The current model of alternative dispute resolution -- that is, reaching a mutually satisfying agreement peaceably, outside the courts -- probably originated in the distant past when two warring factions decided to forgo the bloodbath and find common ground instead. Similarly, marriage is based on commonality, which doesn't magically vanish when an Ontario couple decides to divorce. This is where collaborative family law can provide a potentially less forbidding path through the emotional and legal tangle entailed by a formal divorce.
Collaborative family law accommodates the desire of both parties to avoid wrangling, and along with their respective lawyers, work cooperatively. In addition to each party retaining counsel, resource people, such as financial professionals, are also on hand to help solve all material issues collectively. This access to a range of skilled advisors may help reduce stress and promote clearer communication.
No area of family law is excluded from discussions held in a collaborative family law process. There need not be bloodshed. From child custody and access, to spousal support and financial disclosure and partition, each party's legal counsel will work cooperatively to ensure consensus on each issue.
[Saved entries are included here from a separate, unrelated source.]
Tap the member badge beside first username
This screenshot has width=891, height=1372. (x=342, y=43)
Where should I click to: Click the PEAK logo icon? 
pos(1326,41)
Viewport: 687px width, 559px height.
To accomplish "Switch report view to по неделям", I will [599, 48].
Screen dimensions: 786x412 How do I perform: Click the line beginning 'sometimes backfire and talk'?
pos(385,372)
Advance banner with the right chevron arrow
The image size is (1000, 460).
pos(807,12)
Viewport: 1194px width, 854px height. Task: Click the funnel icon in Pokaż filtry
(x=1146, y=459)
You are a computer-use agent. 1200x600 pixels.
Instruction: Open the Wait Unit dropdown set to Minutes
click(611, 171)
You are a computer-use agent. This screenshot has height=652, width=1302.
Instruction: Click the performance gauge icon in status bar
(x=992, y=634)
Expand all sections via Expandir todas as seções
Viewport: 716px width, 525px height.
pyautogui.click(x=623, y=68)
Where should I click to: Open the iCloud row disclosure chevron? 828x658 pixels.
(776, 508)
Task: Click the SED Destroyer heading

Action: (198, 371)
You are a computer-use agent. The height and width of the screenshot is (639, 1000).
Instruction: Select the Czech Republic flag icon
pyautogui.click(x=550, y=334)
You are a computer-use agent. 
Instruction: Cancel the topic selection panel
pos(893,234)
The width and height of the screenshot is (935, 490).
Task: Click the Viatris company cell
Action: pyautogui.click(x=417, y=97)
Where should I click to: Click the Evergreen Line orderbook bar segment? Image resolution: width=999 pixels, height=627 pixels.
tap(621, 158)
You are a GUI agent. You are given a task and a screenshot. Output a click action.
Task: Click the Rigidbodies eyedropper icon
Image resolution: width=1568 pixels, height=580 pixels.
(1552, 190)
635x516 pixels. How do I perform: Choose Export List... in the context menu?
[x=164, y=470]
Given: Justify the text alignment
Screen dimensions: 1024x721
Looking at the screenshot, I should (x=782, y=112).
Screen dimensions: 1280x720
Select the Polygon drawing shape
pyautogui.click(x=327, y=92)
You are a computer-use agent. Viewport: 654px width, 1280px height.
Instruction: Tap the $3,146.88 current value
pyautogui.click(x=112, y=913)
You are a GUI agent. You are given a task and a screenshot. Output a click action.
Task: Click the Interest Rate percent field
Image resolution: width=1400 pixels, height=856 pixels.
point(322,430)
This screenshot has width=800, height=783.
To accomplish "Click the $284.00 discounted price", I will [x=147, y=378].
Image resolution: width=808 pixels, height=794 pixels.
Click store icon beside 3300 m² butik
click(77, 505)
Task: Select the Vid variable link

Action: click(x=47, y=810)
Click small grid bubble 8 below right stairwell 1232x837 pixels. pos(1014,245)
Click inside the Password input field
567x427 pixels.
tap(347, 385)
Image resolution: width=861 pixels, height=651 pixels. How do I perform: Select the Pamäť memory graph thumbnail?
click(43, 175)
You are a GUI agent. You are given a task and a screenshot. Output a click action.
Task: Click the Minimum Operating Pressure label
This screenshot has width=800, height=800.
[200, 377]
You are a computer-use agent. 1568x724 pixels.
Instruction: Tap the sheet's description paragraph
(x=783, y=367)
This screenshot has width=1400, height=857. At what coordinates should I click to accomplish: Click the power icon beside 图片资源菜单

It is important to note, however, that if the collaboration falls through, the lawyers will withdraw from representation and will not represent the client in the ensuing divorce litigation. If both parties follow through, on the other hand, a separation agreement will be prepared to present to an Ontario family court for approval. The experience of a family law practitioner well-versed in collaborative family law might be beneficial to a client seeking an evolved path toward a fresh start.